== DATA UNDER STUDY ==

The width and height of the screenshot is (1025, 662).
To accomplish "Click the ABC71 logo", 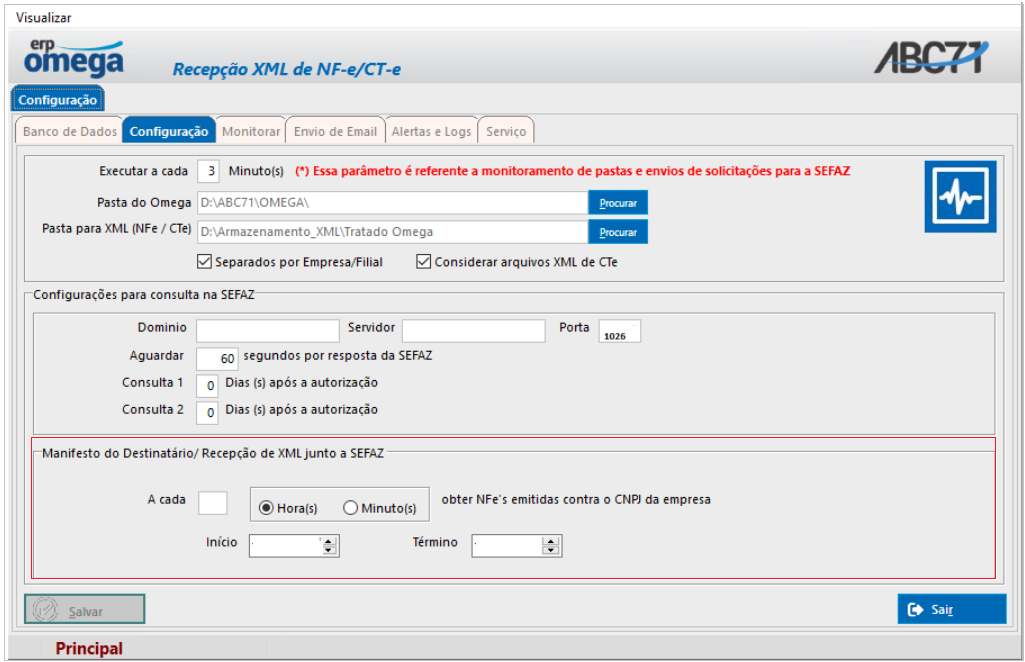I will click(x=930, y=58).
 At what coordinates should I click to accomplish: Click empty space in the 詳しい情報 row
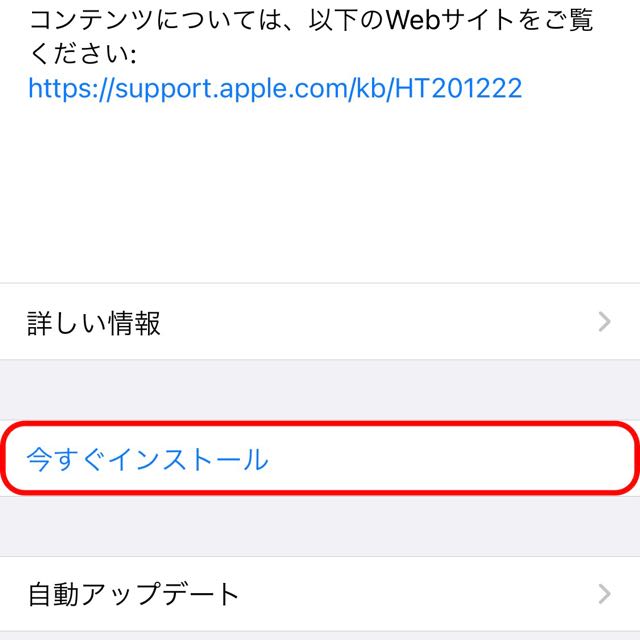[376, 322]
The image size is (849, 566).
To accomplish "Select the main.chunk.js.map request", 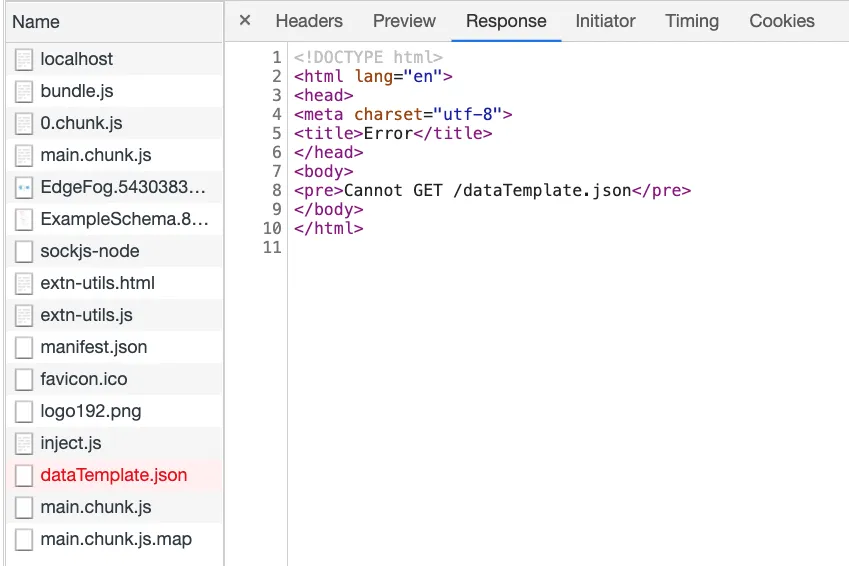I will point(116,539).
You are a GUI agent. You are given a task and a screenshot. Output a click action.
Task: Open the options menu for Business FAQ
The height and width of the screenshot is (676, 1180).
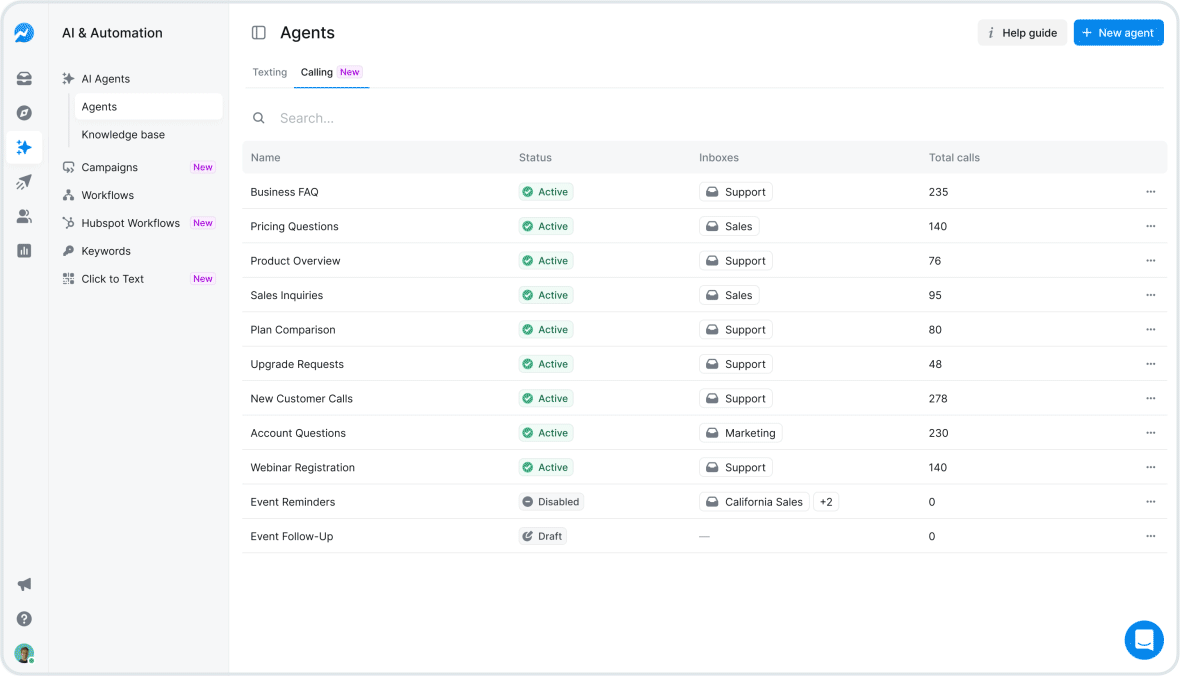(x=1150, y=191)
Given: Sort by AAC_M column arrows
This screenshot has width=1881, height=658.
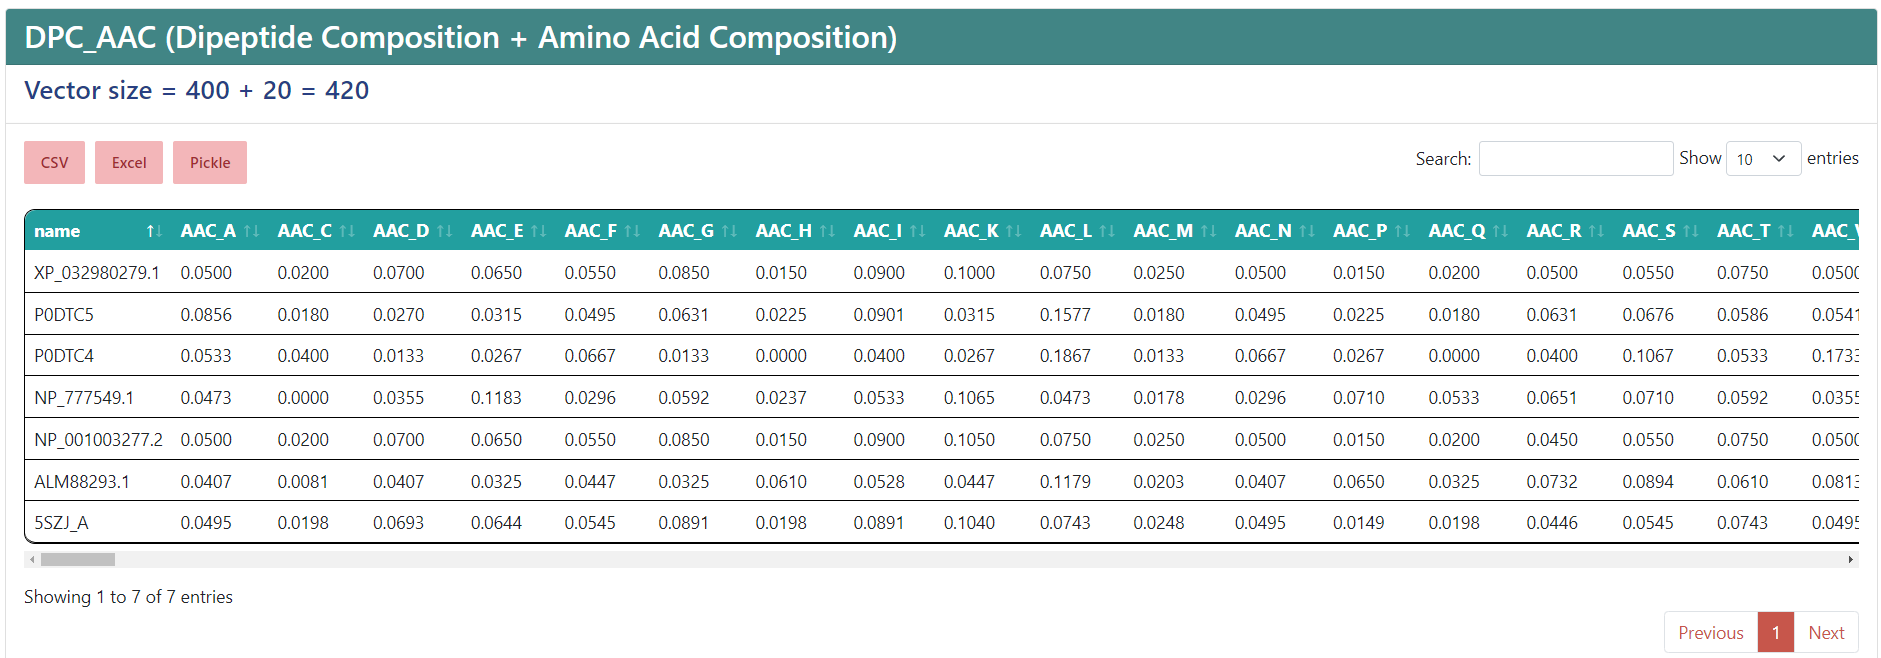Looking at the screenshot, I should [1208, 231].
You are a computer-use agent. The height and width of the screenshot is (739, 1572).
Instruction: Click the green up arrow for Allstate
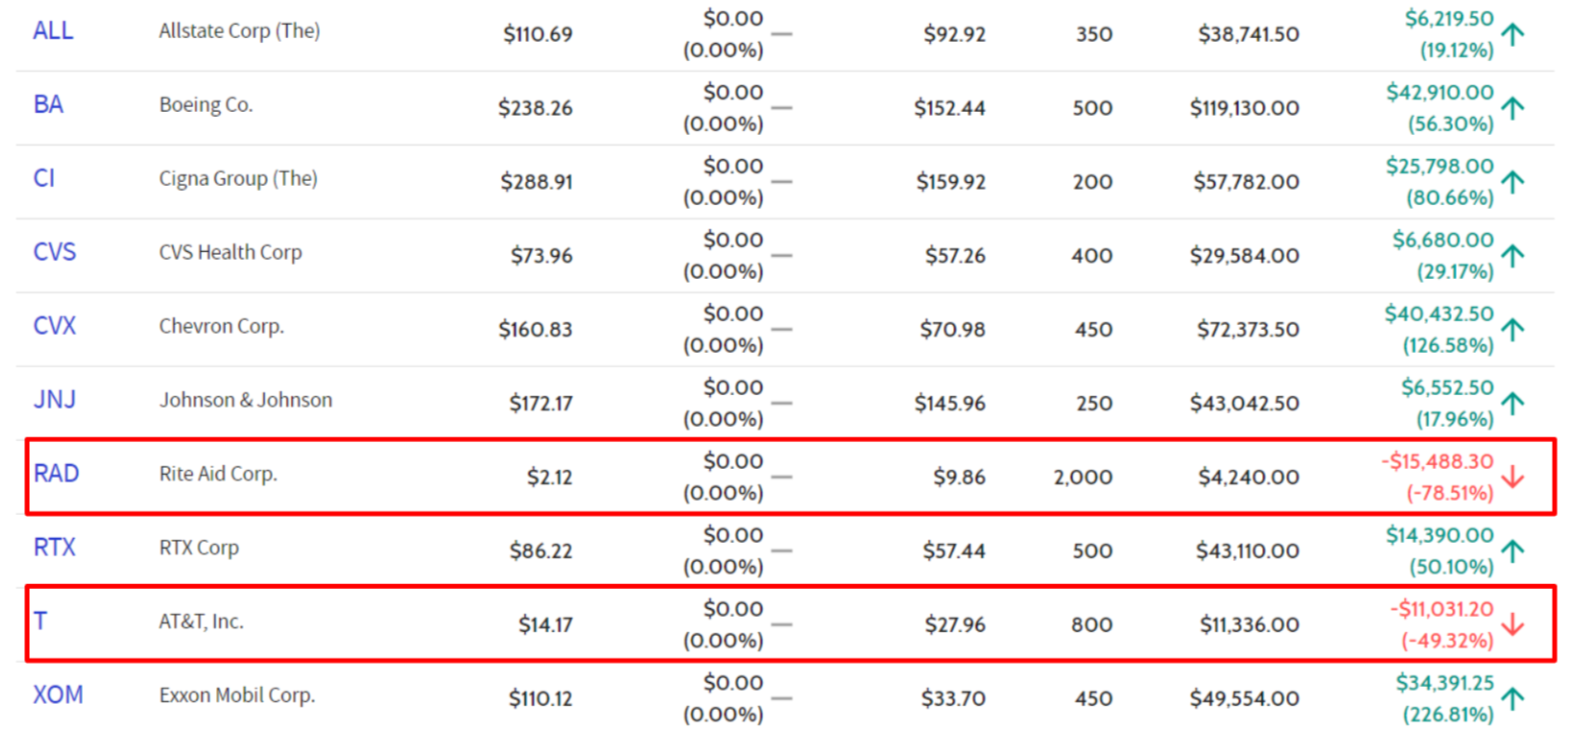tap(1513, 35)
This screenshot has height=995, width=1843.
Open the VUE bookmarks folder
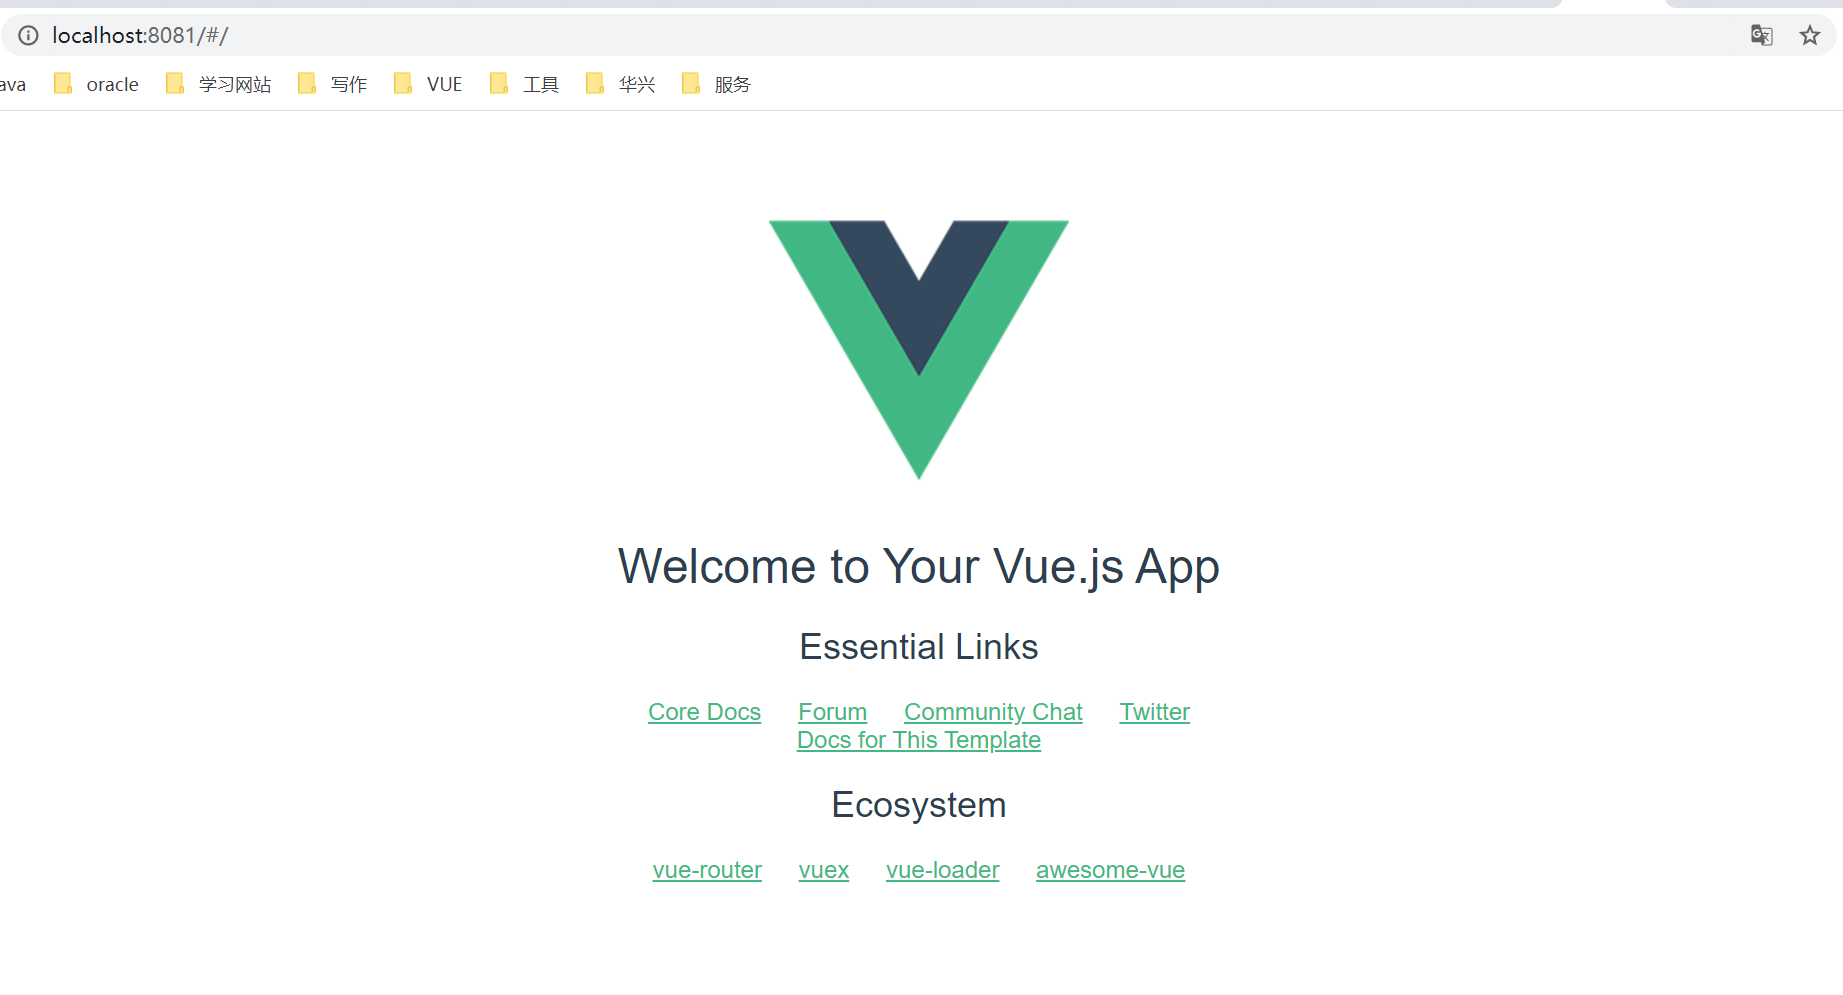[x=428, y=84]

===

_HOW TO COMPLETE THIS TASK_:
Count up the lines in the records that contain the word "agent" and reply with that figure only.

_TASK ANSWER_:
2